„Wir sind heute in einer anderen Welt aufgewacht“

Teil 2
Wir haben letztes Mal festgestellt, dass Selbständigkeit und Souveränität der Ukraine eine historische und völkerrechtliche Tatsache sind. Keine Propaganda kann diese mehr hinwegreden. Dennoch wurde gerade in den letzten Jahren vor allem in den russischen Staatsmedien – sogar in Talkshows – weiter diskutiert, ob die Ukraine überhaupt ein eigenständiger, lebensfähiger Staat mit einem Recht auf einen eigenen Weg sei.
Heute schauen wir zum Verständnis der jetzigen Entwicklung auf die erste Eskalation, die schon 2014 stattfand.

Schon 2014 brach Putin sowohl das Memorandum (siehe Teil 1) als auch das Völkerrecht mit der Annektion der Krim. Diese war überwiegend russisch bevölkert und schon seit Katharina der Großen ein Teil Russlands. Da sie aber 1954 wortwörtlich der Ukraine vom damaligen sowjetischen Parteichef Chruschtschow „geschenkt“ wurde, gehörte sie nach Ende der UDSSR zur Ukraine. Weil die Grenzen innerhalb der Sowjetunion damals aber kaum eine Rolle spielten, fiel das damals nicht ins Gewicht.

Da nach dem Zerfall der Sowjetunion, vor allem seit Aufflammen der Demokratiebewegung in der sog. orangenen Revolution 2004 der Westen der Ukraine zunehmend zum Westen und zur EU wollte und große Teile des Ostens russisch bevölkert waren, war das Land zerstritten. Ein erster EU-Beitrittsschritt scheiterte am indirekten Druck Russlands. 2014 gingen dann viele Leute gegen den pro-russischen Präsidenten Janukowitsch auf die Straße und es kam zu Großdemonstrationen mit Gewaltausschreitungen und Toten. Infolge des darauffolgenden Umsturzes, Janukowitsch floh nach Russland, erhoben sich im Osten viele pro-russische Separatisten. Die Krim rief Russland um Hilfe, doch Russland bestreitet bis heute, dass die ihnen sehr ähnlich aussehenden Truppen, die 2014 auf der Krim waren, seine waren.
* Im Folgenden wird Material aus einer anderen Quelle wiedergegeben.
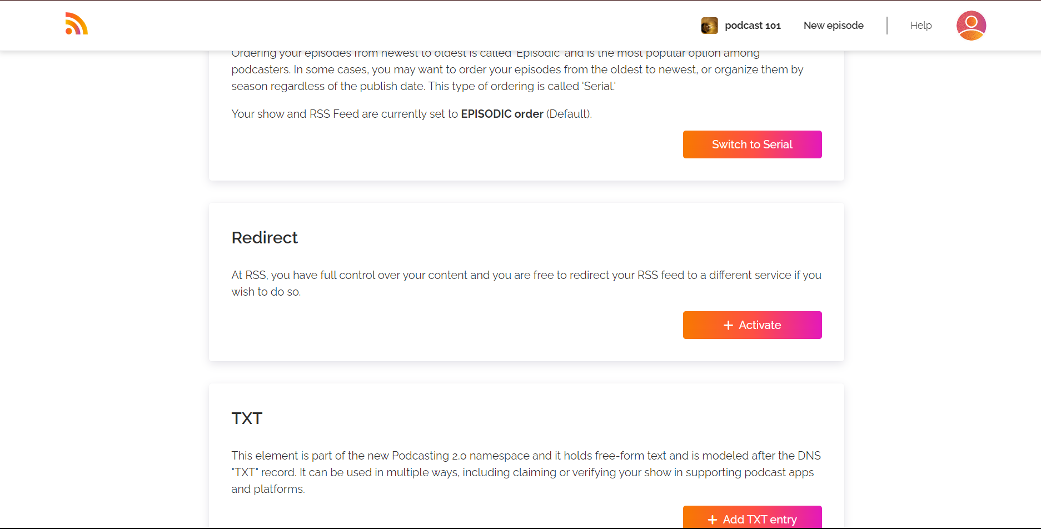Click the vertical divider beside Help

[887, 26]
Auch gerade wegen deren sehr großer Präsenz bezeichneten viele westliche Staaten die Abstimmung auf der Krim, bei der ein Großteil der Bewohner sich für einen Zusammenschluss mit Russland aussprach, als manipuliert und nicht aussagekräftig. Auch um eine weitere Blockbildung zu verhindern, sorgte die damals eher russlandfreundliche Politik, insbesondere von Deutschland, dafür, dass Putin 2014 kaum sanktioniert wurde.

Im Nachhinein bezeichnen heute die meisten Staatschefs ihr damaliges Handeln als schwere Fehleinschätzung. Doch obwohl die Vorzeichen für Putins Kurs schon früh bemerkbar waren, kann man die „Appeasement“- Politik* der letzten 15-20 Jahre gegenüber Putin nachvollziehen, da es noch ernsthafte Chancen gab oder zumindest zu geben schien, Putin als dauerhaften Partner zu gewinnen. Einige sehen auch jetzt noch keinen Grund zum Umdenken wie Gerhard Schröder, der nach dem Ende seiner Zeit als Kanzler von der sehr persönlichen Freundschaft mit Putin Gebrauch machte und auch jetzt noch an ihm festhält.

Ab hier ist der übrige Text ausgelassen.